Document section:
The US military has invested billions in blimp-like aircraft to track militants planting roadside bombs but the spyship experiment is losing altitude because of technical failures and changing priorities.
The lighter-than-air projects were billed as an innovative revival of an old aircraft design to conduct “unblinking” surveillance on the battlefield — at a fraction of the cost of fuel-guzzling planes or helicopters.
The Pentagon invested $7 billion in airship programs between 2007 and 2012, but the funding has mostly dried up amid budget cuts and embarrassing setbacks.
Tethered balloons equipped with radar have been used routinely for surveillance by US forces over the past decade and are a common sight floating over American bases in Afghanistan.
But the big money went towards airships, which are a step up from the “aerostats” held by ropes. The airships fly on their own power similar to the zeppelins of the World War I era, while carrying more technology on board.
The most ambitious project was the Army’s massive, unmanned airship, the Long Endurance Multi-Intelligence Vehicle (LEMV), which was launched in 2010 with plans to deploy the craft to Afghanistan within 18 months.
The LEMV, manufactured by Northrop Grumman, was supposed to be equipped with sensors that could track enemy mortar rounds, withstand small arms fire with special material and also serve as a cargo ship that could handle up to 20 tons of supplies.
Northrop Vice President Brad Metzger promised it would “redefine persistent surveillance.”

What you will do:
- 1) According to the article on military airships, what makes airships a step up from aerostats? Answer in one to three sentences.
- 2) Carry the article on military airships forward from its final sentence.

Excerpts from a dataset
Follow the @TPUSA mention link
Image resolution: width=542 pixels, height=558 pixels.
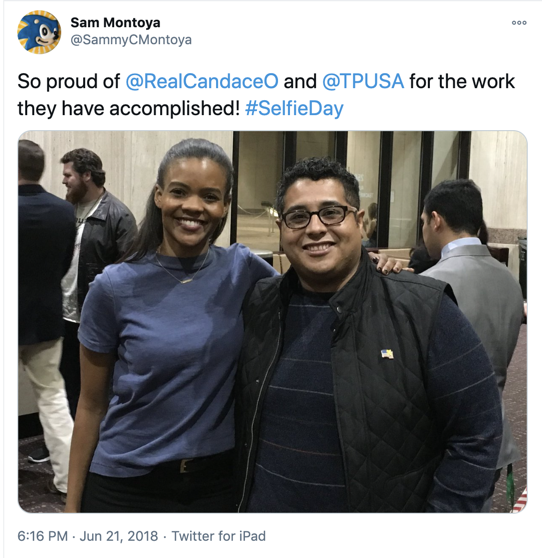tap(363, 81)
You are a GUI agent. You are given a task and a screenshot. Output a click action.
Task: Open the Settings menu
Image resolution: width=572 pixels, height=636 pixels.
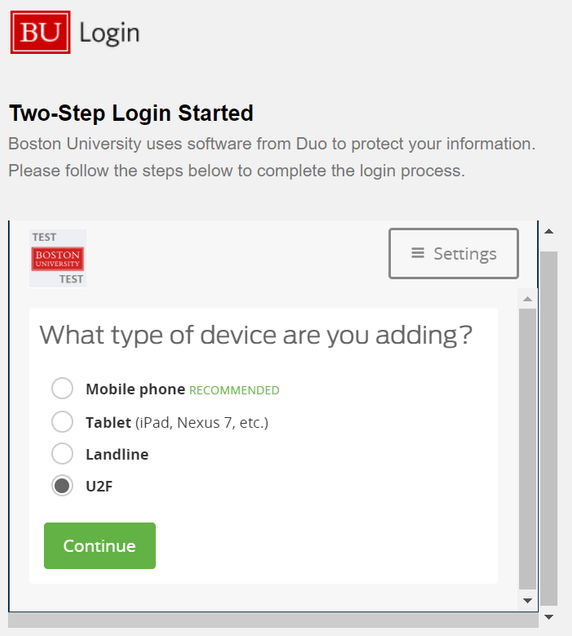[454, 254]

Your responses:
- 1) Aerostats are held by ropes, but airships fly on their own power, similar to the zeppelins of the World War I era. Airships also carry more technology on board.

- 2)
After falling behind schedule, the 300-foot-long (90 meters) airship ran into major trouble after its first flight at Lakehurst Naval Air Station in New Jersey in August 2012.
It turned out to be 12,000 pounds (5,400 kilograms) overweight because of problems with its tailfins and other systems, according to a report from the Government Accountability Office, the investigative arm of the US Congress.
The weight problem meant that the craft could not stay in the air for three weeks as planned at an altitude of 20,000 feet, but only for four to five days.
After the first test, there was a post-flight review and engineers came with up “with a long list of things that needed to be repaired,” said John Cummings, an Army spokesman.
Facing daunting technical hurdles, along with a reduced appetite for surveillance in Afghanistan amid a troop drawdown, the Army decided to scrap the program after spending an estimated $294 million.
For critics, the program’s short-lived, expensive history seemed to embody everything wrong with the Pentagon’s bureaucracy. But officials said the concept was promising and the results simply were not up to expectations.
“This was a very interesting program. We are all disappointed it didn’t go the way we wanted it to,” Cummings said.
The US Air Force pursued its own helium-filled spyship, the Blue Devil 2, that was supposed to hover over battlefields for days, equipped with state-of-the-art sensors and cameras.
The Blue Devil 2 suffered similar problems as the Army’s project, missing deadlines and failing technical thresholds.
Like the LEMV, the Blue Devil’s tailfins were far too heavy, so heavy in fact that the airship could not fly, according to the GAO. There also were problems with flight control software.
After spending about $115 million, the Air Force called off the Blue Devil program in June 2012.
Other airships have flunked their flight tests.
The HALE-D, or high-altitude airship demonstrator, crashed on its first flight in July 2011, causing the destruction of its solar cells. In 2010, the solar-powered HiSentinel airship had a propulsion system failure after eight hours of a scheduled 24-hour flight.
A more modest Navy project, the MZ-3A research airship, has survived and is used to test sensors for the military and other government agencies.
The Navy calls it a “flying laboratory” that offers a “slow moving, vibration free” way to test out sensors designed for various aircraft.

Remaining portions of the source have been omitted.